BEGIN

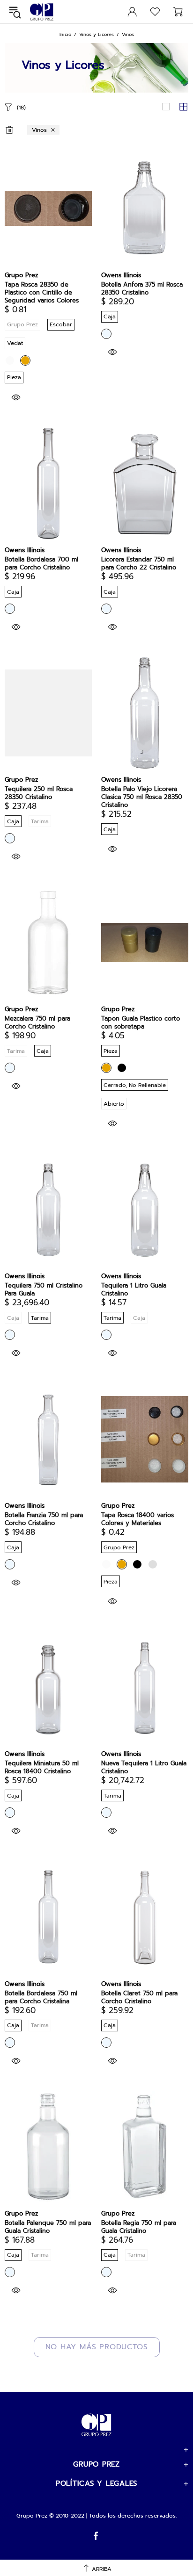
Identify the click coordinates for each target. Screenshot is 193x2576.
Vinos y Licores (96, 34)
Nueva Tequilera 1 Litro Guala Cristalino (143, 1767)
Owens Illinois (121, 275)
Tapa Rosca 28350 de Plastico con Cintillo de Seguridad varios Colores (42, 292)
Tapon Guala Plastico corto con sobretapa (140, 1022)
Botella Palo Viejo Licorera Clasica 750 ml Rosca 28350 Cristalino (141, 797)
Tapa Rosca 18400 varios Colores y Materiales (137, 1519)
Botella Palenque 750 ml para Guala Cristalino (48, 2227)
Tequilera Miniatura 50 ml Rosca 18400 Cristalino (42, 1767)
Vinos (39, 130)
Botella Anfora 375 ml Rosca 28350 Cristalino (142, 288)
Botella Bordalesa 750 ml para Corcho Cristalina (41, 1997)
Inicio (65, 34)
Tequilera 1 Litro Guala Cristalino (133, 1289)
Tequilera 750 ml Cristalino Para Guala (43, 1289)
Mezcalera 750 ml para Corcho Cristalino (37, 1022)
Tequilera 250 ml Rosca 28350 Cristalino (39, 793)
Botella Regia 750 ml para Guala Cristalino (138, 2227)
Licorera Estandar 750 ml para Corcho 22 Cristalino (138, 563)
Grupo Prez (41, 12)
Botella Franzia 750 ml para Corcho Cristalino (44, 1519)
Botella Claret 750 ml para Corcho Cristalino (139, 1997)
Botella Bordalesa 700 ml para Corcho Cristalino (41, 563)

END

• Exercise aim:
The reply should hold only the lines of the listing above starting at the line containing "Tapa Rosca 28350" and ending at the line containing "Botella Franzia 750", exactly as written.

• Answer to the exercise:
Tapa Rosca 28350 de Plastico con Cintillo de Seguridad varios Colores (42, 292)
Tapon Guala Plastico corto con sobretapa (140, 1022)
Botella Palo Viejo Licorera Clasica 750 ml Rosca 28350 Cristalino (141, 797)
Tapa Rosca 18400 varios Colores y Materiales (137, 1519)
Botella Palenque 750 ml para Guala Cristalino (48, 2227)
Tequilera Miniatura 50 ml Rosca 18400 Cristalino (42, 1767)
Vinos (39, 130)
Botella Anfora 375 ml Rosca 28350 Cristalino (142, 288)
Botella Bordalesa 750 ml para Corcho Cristalina (41, 1997)
Inicio (65, 34)
Tequilera 1 Litro Guala Cristalino (133, 1289)
Tequilera 750 ml Cristalino Para Guala (43, 1289)
Mezcalera 750 ml para Corcho Cristalino (37, 1022)
Tequilera 250 ml Rosca 28350 Cristalino (39, 793)
Botella Regia 750 ml para Guala Cristalino (138, 2227)
Licorera Estandar 750 ml para Corcho 22 Cristalino (138, 563)
Grupo Prez (41, 12)
Botella Franzia 750 ml para Corcho Cristalino (44, 1519)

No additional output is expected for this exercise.